# Working data:

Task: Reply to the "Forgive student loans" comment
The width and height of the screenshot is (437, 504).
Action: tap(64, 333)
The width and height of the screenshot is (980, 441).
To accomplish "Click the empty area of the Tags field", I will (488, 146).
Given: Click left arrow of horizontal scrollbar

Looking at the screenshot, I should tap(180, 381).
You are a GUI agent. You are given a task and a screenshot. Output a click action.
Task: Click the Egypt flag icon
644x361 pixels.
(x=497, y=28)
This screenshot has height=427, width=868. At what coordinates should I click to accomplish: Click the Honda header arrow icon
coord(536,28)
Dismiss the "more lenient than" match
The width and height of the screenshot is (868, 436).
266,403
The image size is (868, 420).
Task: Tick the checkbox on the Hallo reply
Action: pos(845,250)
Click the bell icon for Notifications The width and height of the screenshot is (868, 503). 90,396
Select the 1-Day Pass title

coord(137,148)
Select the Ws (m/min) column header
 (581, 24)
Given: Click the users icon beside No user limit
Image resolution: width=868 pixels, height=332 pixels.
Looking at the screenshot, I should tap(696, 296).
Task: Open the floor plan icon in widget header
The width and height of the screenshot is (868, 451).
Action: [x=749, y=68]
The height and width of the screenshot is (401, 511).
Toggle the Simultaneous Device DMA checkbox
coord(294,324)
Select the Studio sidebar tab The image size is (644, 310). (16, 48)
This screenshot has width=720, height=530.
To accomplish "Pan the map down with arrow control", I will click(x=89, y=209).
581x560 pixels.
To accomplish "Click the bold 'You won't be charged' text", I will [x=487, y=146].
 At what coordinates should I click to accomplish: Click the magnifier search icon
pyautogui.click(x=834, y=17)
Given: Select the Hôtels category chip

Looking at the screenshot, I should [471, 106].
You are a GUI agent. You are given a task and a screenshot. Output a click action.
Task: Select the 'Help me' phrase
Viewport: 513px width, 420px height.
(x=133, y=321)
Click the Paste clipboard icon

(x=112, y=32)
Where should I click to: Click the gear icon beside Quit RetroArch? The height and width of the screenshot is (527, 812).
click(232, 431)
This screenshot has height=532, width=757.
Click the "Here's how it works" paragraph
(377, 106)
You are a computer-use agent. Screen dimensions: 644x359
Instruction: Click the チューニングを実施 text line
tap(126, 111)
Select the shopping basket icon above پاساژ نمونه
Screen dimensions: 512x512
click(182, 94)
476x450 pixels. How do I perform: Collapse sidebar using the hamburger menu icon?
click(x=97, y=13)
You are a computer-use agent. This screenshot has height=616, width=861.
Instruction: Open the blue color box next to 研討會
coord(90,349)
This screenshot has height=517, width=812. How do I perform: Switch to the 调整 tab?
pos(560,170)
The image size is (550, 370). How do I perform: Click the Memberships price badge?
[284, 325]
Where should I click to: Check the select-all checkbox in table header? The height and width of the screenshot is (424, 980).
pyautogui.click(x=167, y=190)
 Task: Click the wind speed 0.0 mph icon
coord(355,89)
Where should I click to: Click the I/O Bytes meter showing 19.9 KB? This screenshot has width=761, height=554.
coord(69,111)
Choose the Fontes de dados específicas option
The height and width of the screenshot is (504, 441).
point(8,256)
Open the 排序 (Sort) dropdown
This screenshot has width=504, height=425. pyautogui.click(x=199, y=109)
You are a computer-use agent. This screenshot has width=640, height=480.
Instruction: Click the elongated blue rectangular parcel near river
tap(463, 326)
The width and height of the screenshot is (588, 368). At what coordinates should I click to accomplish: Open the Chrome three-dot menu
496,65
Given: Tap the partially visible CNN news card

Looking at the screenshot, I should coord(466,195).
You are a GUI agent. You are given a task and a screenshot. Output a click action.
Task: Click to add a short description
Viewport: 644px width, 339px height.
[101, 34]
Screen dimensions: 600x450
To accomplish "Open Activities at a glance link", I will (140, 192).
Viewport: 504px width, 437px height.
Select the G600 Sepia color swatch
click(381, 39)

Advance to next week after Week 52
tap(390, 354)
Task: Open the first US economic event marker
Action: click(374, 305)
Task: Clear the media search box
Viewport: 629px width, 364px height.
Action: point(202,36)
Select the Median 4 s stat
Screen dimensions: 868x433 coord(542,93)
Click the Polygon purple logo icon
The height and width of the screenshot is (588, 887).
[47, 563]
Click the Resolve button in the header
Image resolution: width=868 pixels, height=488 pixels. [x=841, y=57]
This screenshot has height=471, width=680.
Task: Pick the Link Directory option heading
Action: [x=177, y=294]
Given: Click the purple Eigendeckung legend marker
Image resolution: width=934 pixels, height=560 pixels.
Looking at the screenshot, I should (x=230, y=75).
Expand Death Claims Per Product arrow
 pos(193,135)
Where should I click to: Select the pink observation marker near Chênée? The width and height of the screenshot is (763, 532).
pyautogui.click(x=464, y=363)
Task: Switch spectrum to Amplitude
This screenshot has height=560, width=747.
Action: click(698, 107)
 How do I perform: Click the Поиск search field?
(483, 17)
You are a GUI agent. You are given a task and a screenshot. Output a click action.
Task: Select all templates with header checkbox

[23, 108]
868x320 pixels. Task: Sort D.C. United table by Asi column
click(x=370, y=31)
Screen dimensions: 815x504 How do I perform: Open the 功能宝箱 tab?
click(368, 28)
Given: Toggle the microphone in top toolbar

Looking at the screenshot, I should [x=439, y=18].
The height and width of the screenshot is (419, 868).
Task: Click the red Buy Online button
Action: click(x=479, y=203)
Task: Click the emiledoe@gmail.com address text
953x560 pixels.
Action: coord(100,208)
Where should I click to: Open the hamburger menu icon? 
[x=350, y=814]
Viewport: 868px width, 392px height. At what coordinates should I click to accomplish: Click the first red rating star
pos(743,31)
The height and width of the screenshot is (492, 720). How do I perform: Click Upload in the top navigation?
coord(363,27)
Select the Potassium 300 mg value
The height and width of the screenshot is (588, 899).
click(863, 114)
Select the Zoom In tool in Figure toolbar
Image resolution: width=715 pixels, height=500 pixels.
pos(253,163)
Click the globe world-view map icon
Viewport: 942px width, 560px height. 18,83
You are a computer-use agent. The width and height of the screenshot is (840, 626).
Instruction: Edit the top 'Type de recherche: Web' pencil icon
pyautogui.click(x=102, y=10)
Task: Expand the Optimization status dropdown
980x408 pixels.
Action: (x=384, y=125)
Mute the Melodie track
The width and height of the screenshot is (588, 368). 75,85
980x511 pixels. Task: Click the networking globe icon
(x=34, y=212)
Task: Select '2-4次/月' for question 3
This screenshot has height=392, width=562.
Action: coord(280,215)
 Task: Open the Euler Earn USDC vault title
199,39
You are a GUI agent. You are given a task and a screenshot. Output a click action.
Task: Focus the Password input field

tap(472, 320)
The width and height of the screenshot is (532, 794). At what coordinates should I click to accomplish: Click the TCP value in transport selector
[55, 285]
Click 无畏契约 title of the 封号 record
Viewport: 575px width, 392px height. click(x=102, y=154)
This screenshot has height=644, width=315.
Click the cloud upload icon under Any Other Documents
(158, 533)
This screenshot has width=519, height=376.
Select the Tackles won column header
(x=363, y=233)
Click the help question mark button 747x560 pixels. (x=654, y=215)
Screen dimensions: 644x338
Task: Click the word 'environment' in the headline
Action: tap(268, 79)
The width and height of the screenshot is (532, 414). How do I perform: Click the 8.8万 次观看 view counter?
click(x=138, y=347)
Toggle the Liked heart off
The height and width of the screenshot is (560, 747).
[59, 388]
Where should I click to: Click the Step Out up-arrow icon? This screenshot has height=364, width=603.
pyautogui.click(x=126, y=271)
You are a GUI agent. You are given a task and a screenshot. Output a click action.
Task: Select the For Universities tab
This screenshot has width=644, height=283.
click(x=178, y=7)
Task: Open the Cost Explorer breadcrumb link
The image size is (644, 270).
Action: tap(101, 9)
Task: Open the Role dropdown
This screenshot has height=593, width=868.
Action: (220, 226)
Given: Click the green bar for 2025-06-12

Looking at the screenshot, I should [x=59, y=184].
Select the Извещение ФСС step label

# Assignment:
Reproduce only what lies between the start of the listing above and the end of the line containing "Task: Click the Egypt flag icon", keeping every line exact.

# Completed task:
Task: Reply to the "Forgive student loans" comment
The width and height of the screenshot is (437, 504).
Action: tap(64, 333)
The width and height of the screenshot is (980, 441).
To accomplish "Click the empty area of the Tags field", I will (488, 146).
Given: Click left arrow of horizontal scrollbar

Looking at the screenshot, I should tap(180, 381).
You are a GUI agent. You are given a task and a screenshot. Output a click action.
Task: Click the Egypt flag icon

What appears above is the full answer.